Individual tree crown approach for predicting site index in boreal forests using airborne laser scanning and hyperspectral data

Site productivity is essential information for sustainable forest management and site index (SI) is the most common quantitative measure of it. The SI is usually determined for individual tree species based on tree height and the age of the 100 largest trees per hectare according to stem diameter. The present study aimed to demonstrate and validate a methodology for the determination of SI using remotely sensed data, in particular fused airborne laser scanning (ALS) and airborne hyperspectral data in a forest site in Norway.

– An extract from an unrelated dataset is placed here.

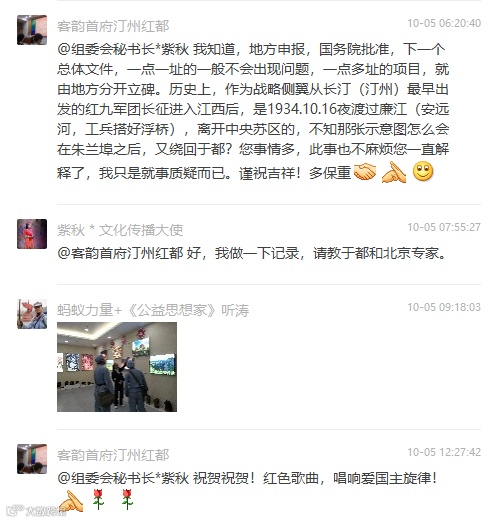Screen dimensions: 493x522
Task: Click sender name 紫秋 * 文化传播大使
Action: pyautogui.click(x=120, y=230)
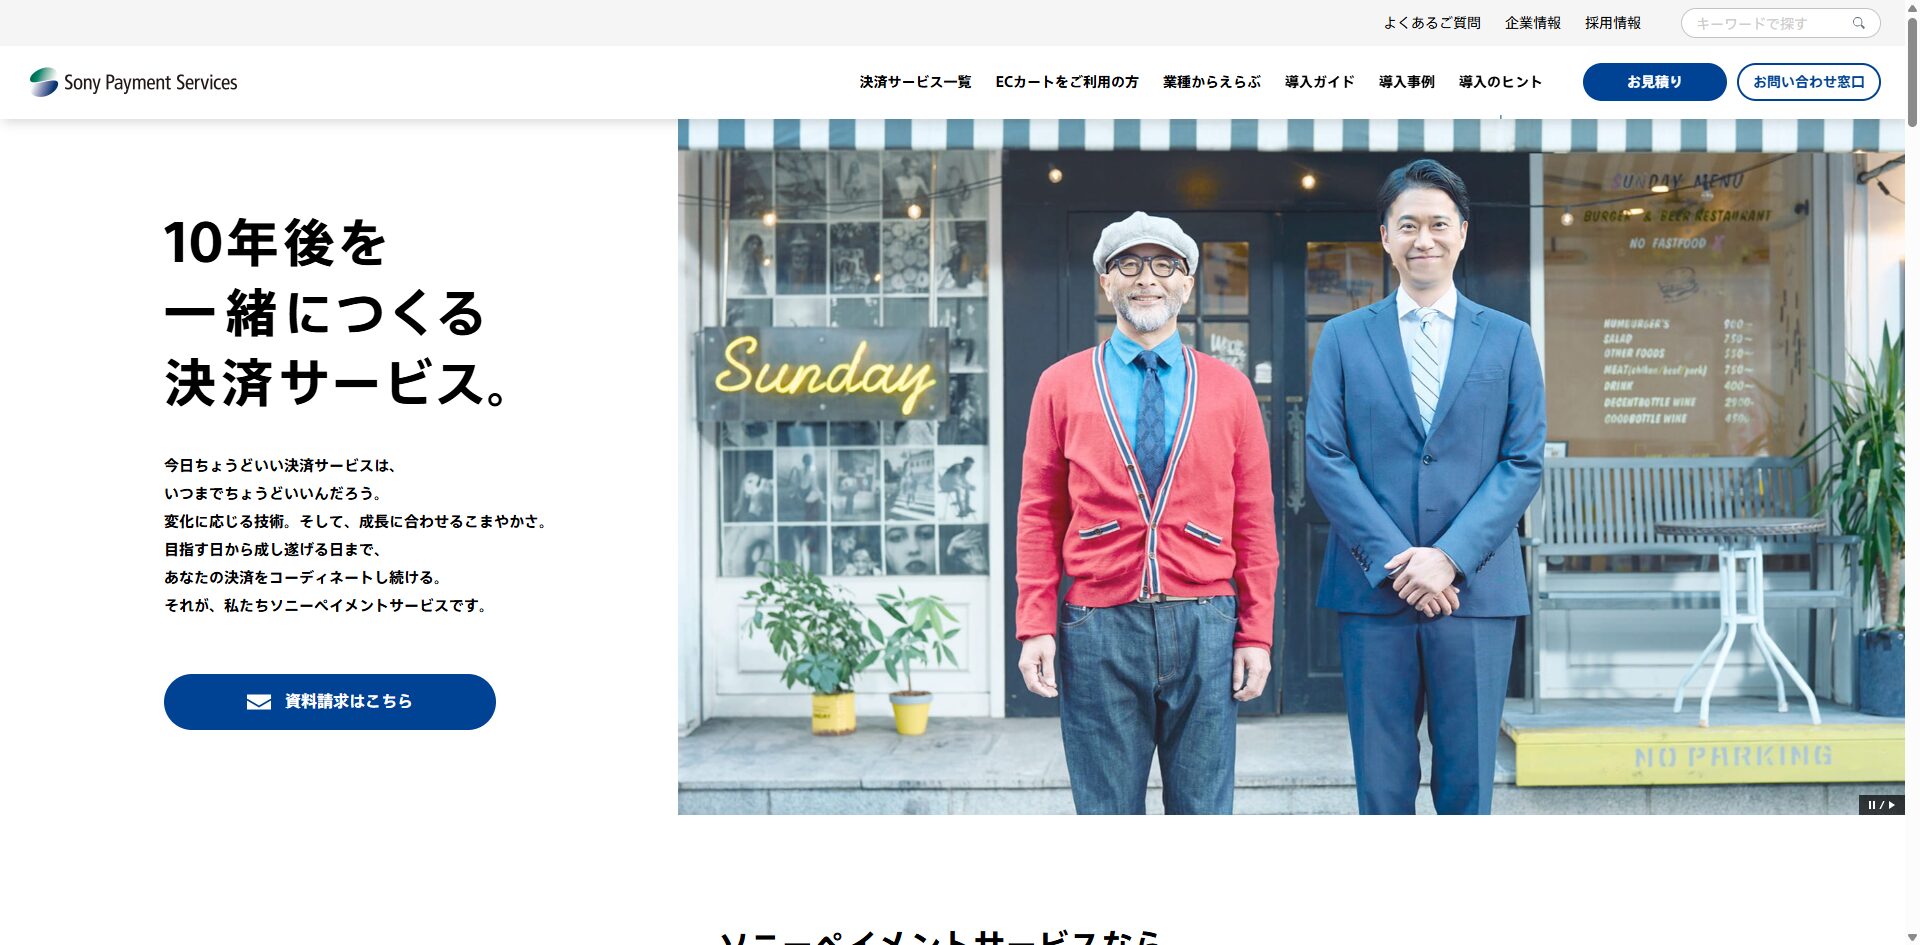Click the page's vertical scrollbar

The applied approach was based on individual tree crown (ITC) delineation: tree species, tree height, diameter at breast height (DBH), and age were modelled and predicted at ITC level using 10-fold cross validation. Four dominant ITCs per 400 m² plot were selected as input to predict SI at plot level for Norway spruce (Picea abies (L.) Karst.) and Scots pine (Pinus sylvestris L.). We applied an experimental setup with different subsets of dominant ITCs with different combinations of attributes (predicted or field-derived) for SI predictions. The results revealed that the selection of the dominant ITCs based on the largest DBH independent of tree species, predicted the SI with similar accuracy as ITCs matched with field-derived dominant trees (RMSE: 27.6% vs 23.3%). The SI accuracies were at the same level when dominant species were determined from the remotely sensed or field data (RMSE: 27.6% vs 27.8%). However, when the predicted tree age was used the SI accuracy decreased compared to field-derived age (RMSE: 27.6% vs 7.6%). In general, SI was overpredicted for both tree species in the mature forest, while there was an underprediction in the young forest. In conclusion, the proposed approach for SI determination based on ITC delineation and a combination of ALS and hyperspectral data is an efficient and stable procedure, which has the potential to predict SI in forest areas at various spatial scales and additionally to improve existing SI maps in Norway.